Further along, Bylakuppe unfolded like stepping into another dimension entirely. Monasteries painted gold caught the afternoon light, prayer flags snapped urgent messages to the wind, and chants echoed in rhythms older than memory. The AERA fit effortlessly into this sacred landscape—keyless entry, adaptive dashboard brightness, guide-me-home lights, all the features that simplified the practical so the profound moments could remain undisturbed.
Sometimes journeys aren’t about speed or distance. Sometimes they’re about learning when to be still.
Mysore opened its final treasures with the generous spirit of a perfect host. Steam engines gleamed at the Railway Museum, each rivet a reminder of past revolutions in transport, whilst the Krishnarajasagara Dam demonstrated how flowing water could be transformed into the electricity that powered millions—a fitting precursor to the silent battery humming beneath us.
Then Bangalore welcomed us with its familiar chaos, but by then the city couldn’t break the spell we’d woven across three states. The 3.5-litre storage compartment swallowed rain gear that had become like old friends, whilst the connected app quietly logged ride history and range statistics that told the story of our adventure in data points and battery percentages.
At the Visvesvaraya Museum, I stood mesmerised before a hulking IBM computer the size of a small room, its magnetic tape drives spinning with prehistoric dignity. Outside, my motorcycle carried Android 11, 3GB of RAM, and a 7-inch touchscreen between its handlebars. From mainframes to motorcycles in barely one generation—the acceleration of human ingenuity felt almost supernatural.
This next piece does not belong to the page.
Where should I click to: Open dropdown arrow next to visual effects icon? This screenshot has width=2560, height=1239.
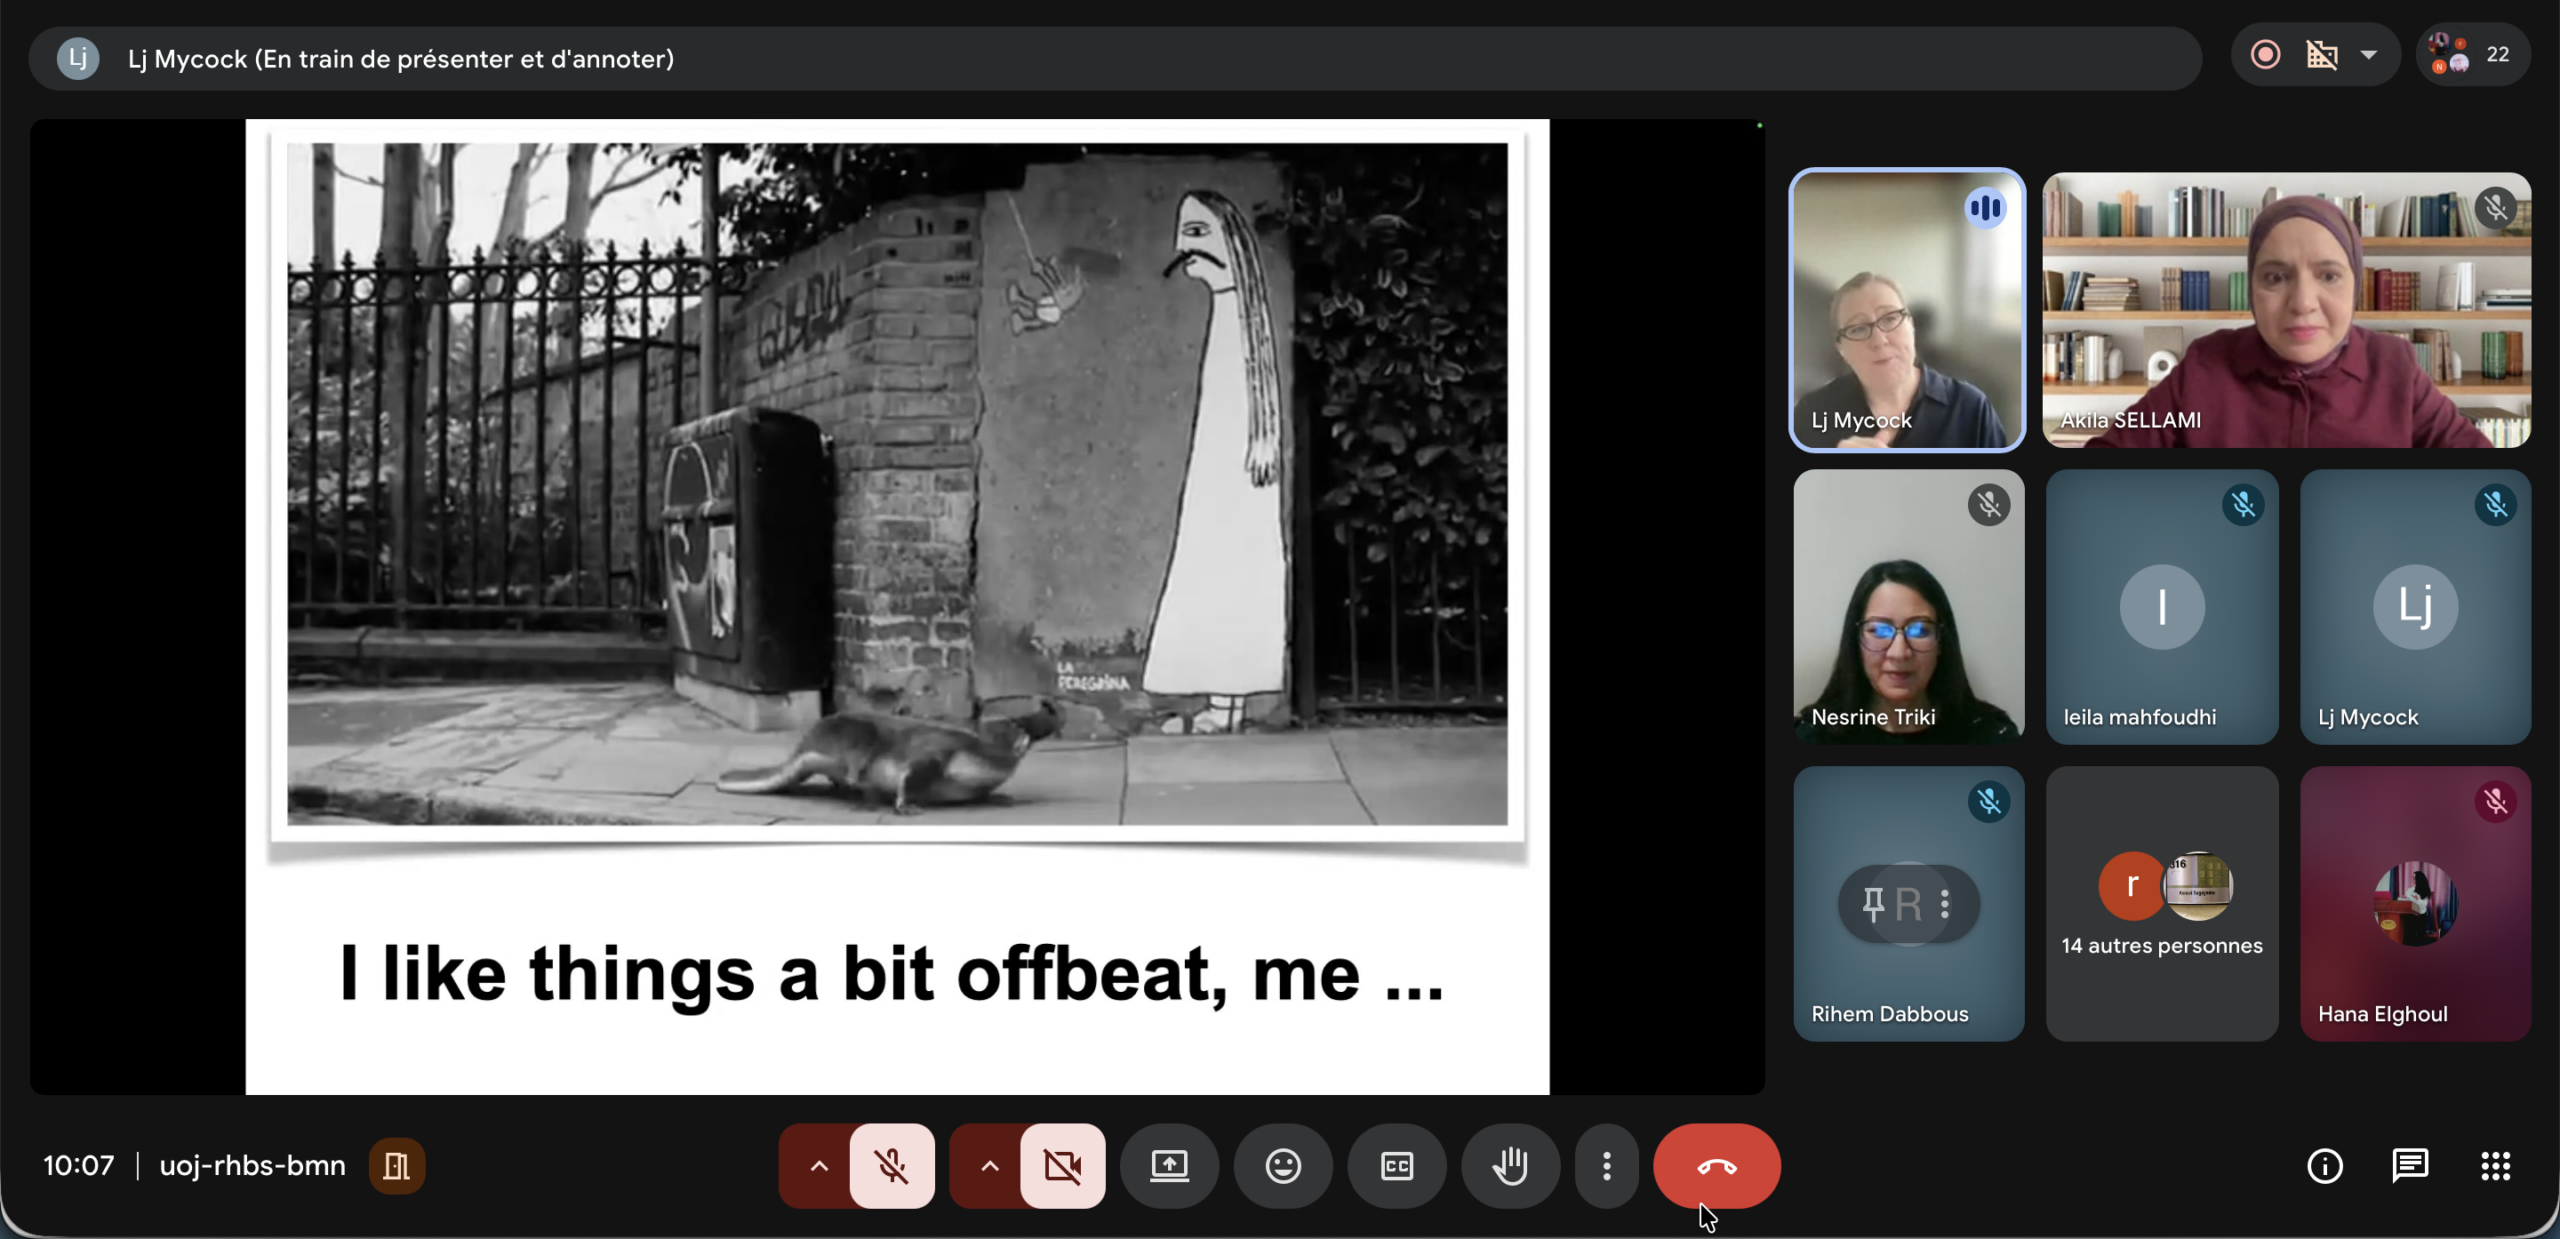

The MATTER Experience Centre proved to be our perfect curtain call—not a conventional dealership but a futuristic lounge where possibilities gleamed under carefully orchestrated lighting. AERAs in Cosmic Blue, Nord Grey, Blaze Red, Cosmic Black, and Glacier White stood ready for new adventures. The DC fast charger revived our faithful companion to 80% in just 1.5 hours—barely enough time for proper coffee and the kind of conversation that only comes after shared ordeals. And then came the ultimate statement of confidence: a lifetime battery warranty, 15 years, unlimited kilometres. Not just a promise—confidence made policy.
Nine days had become nine chapters in a larger story still being written. Three states had offered their unique gifts to our adventure. Fifteen hundred kilometres had proved that the future of mobility isn’t waiting patiently in laboratories or boardrooms—it’s already humming on highways, whispering across beaches, and climbing confidently through mountain passes.
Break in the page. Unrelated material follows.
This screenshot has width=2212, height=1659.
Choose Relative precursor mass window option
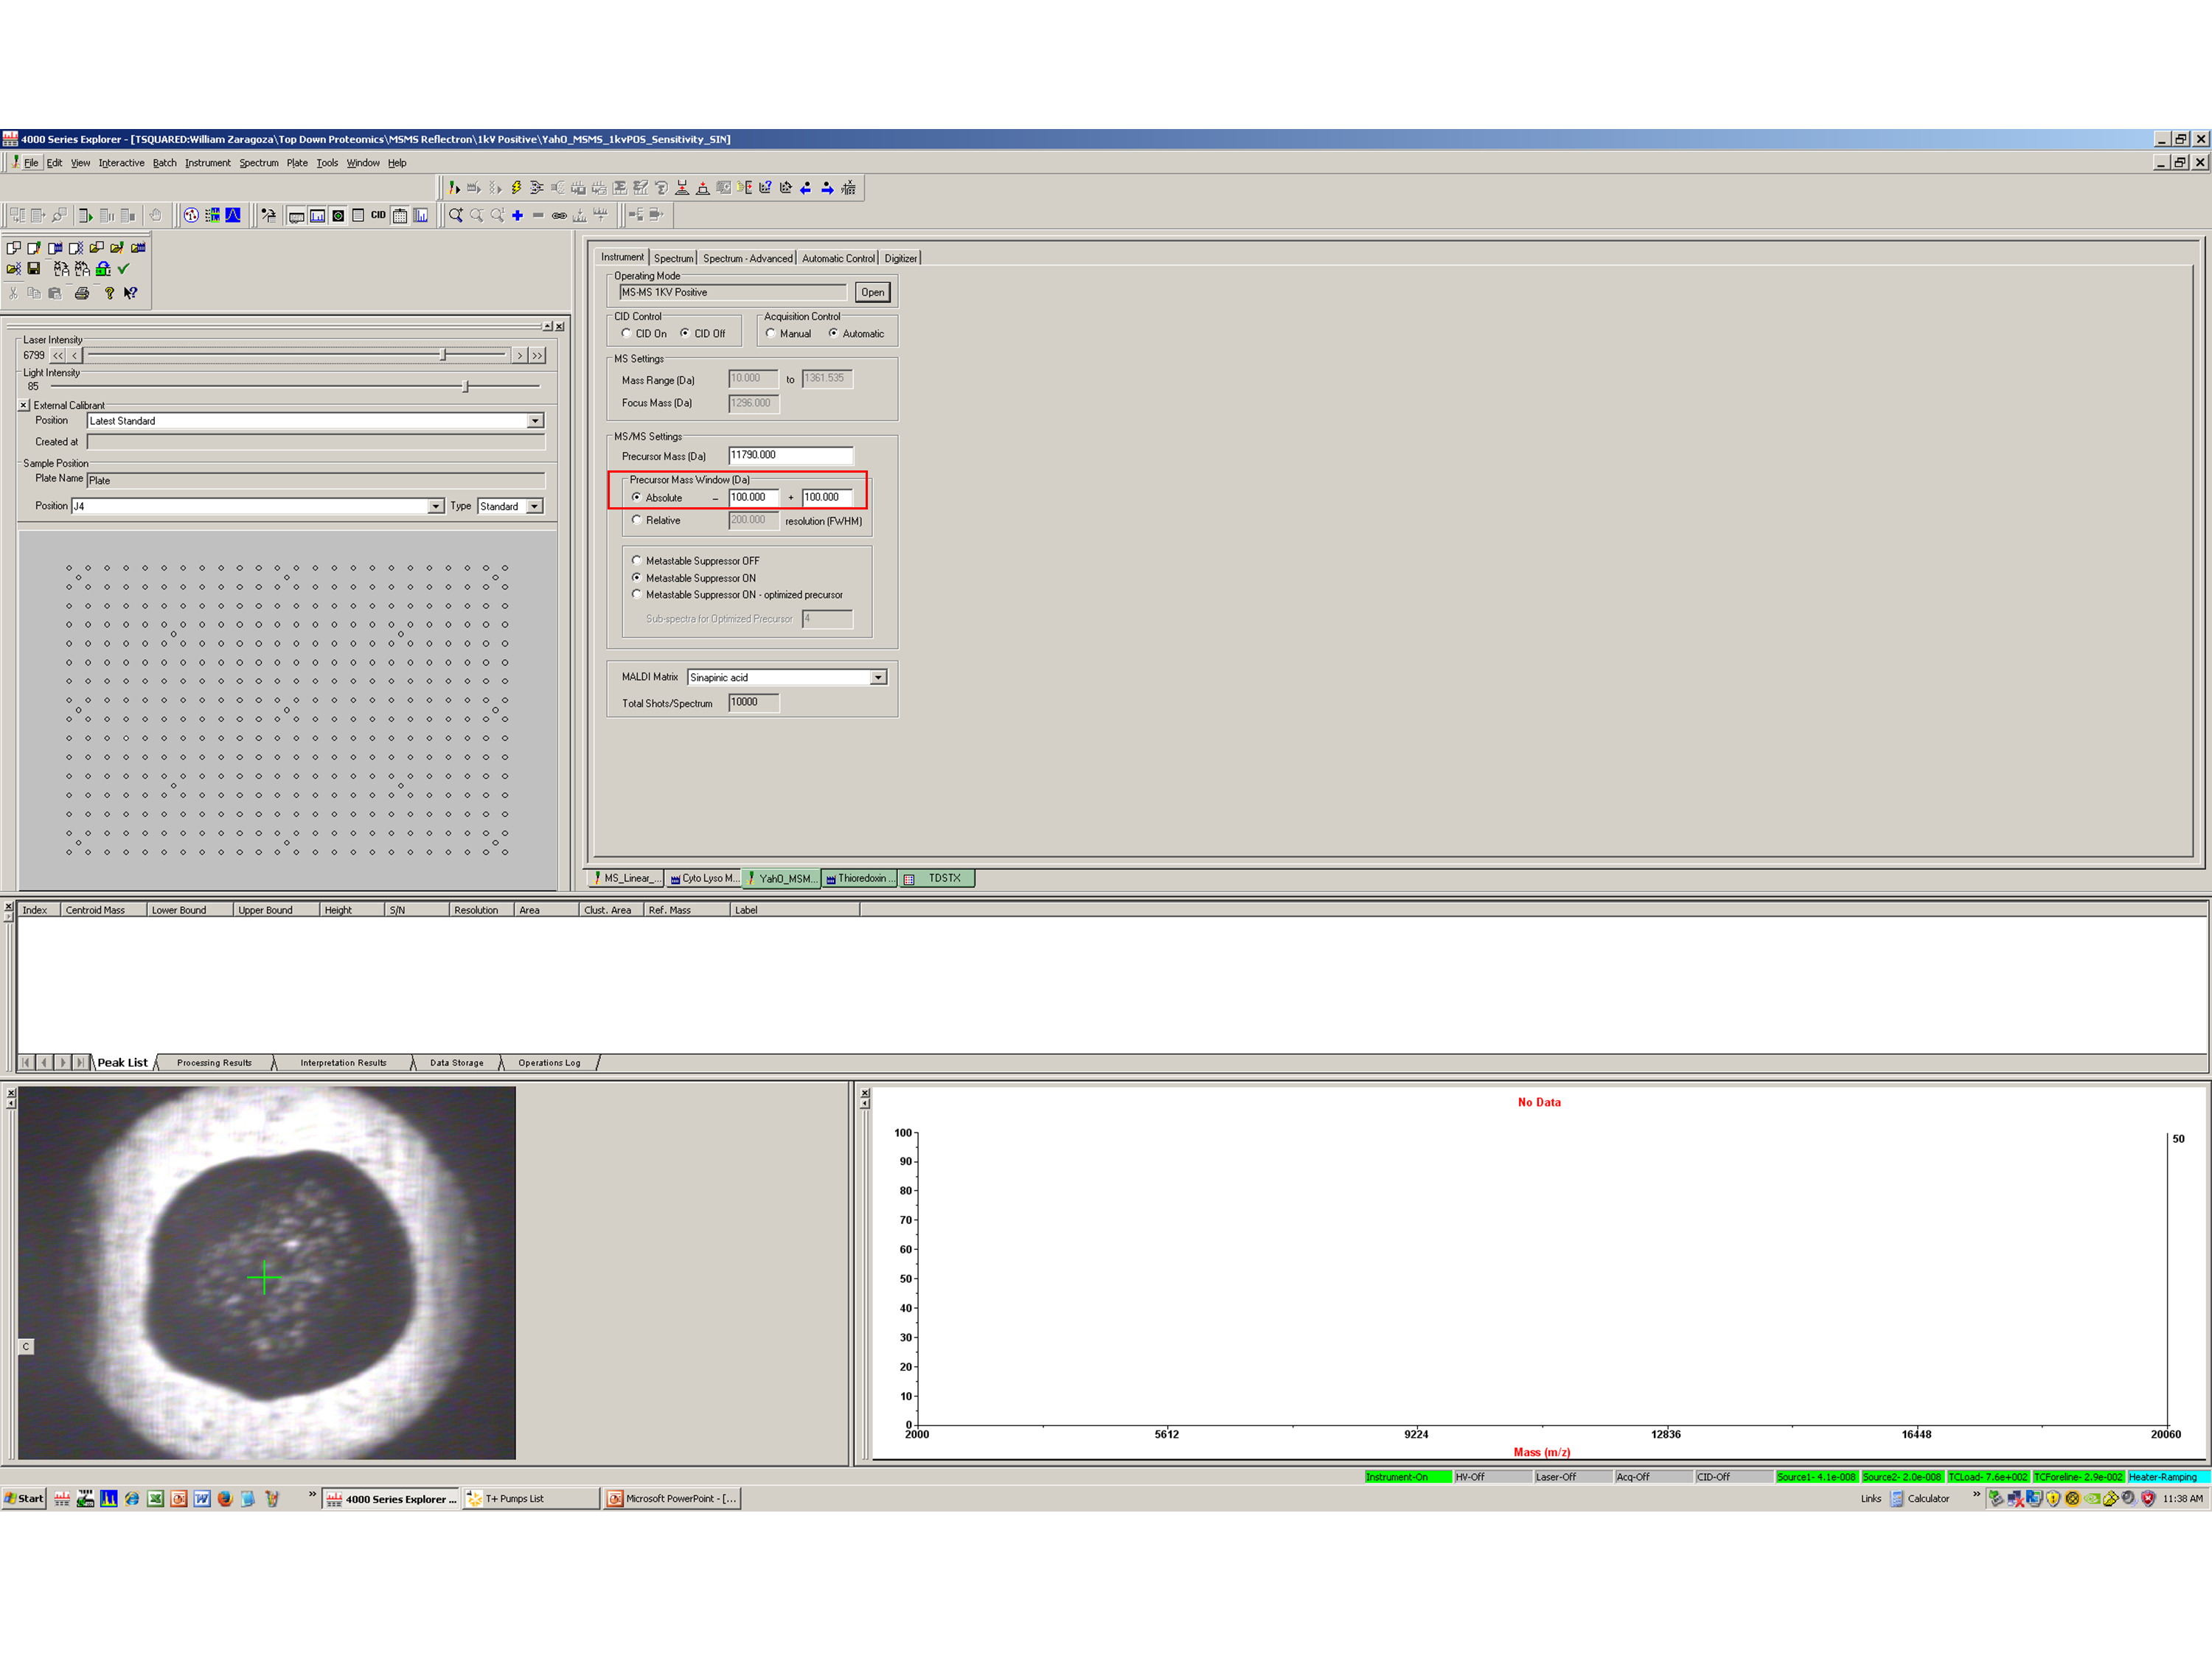(x=637, y=520)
Our stretch was Maharashtra, Goa, and Karnataka. Others would carry the baton across deserts where horizons shimmer with possibility, mountains where air grows thin with altitude and ambition, and plains where the curve of the earth becomes visible. Together, these individual journeys would draw an unbroken line across India’s incredible diversity, proving that electric adventure knows no boundaries.
We didn’t just ride a motorcycle across three states. We lived a story that’s still unfolding, state by state, rider by rider, like golden threads being woven across an ancient map. The story says this: the future doesn’t announce itself with roars and fury. It arrives with quiet confidence, gliding forward on whispered promises of what’s possible when technology serves adventure rather than replacing it.
The future, it turns out, doesn’t roar. It glides.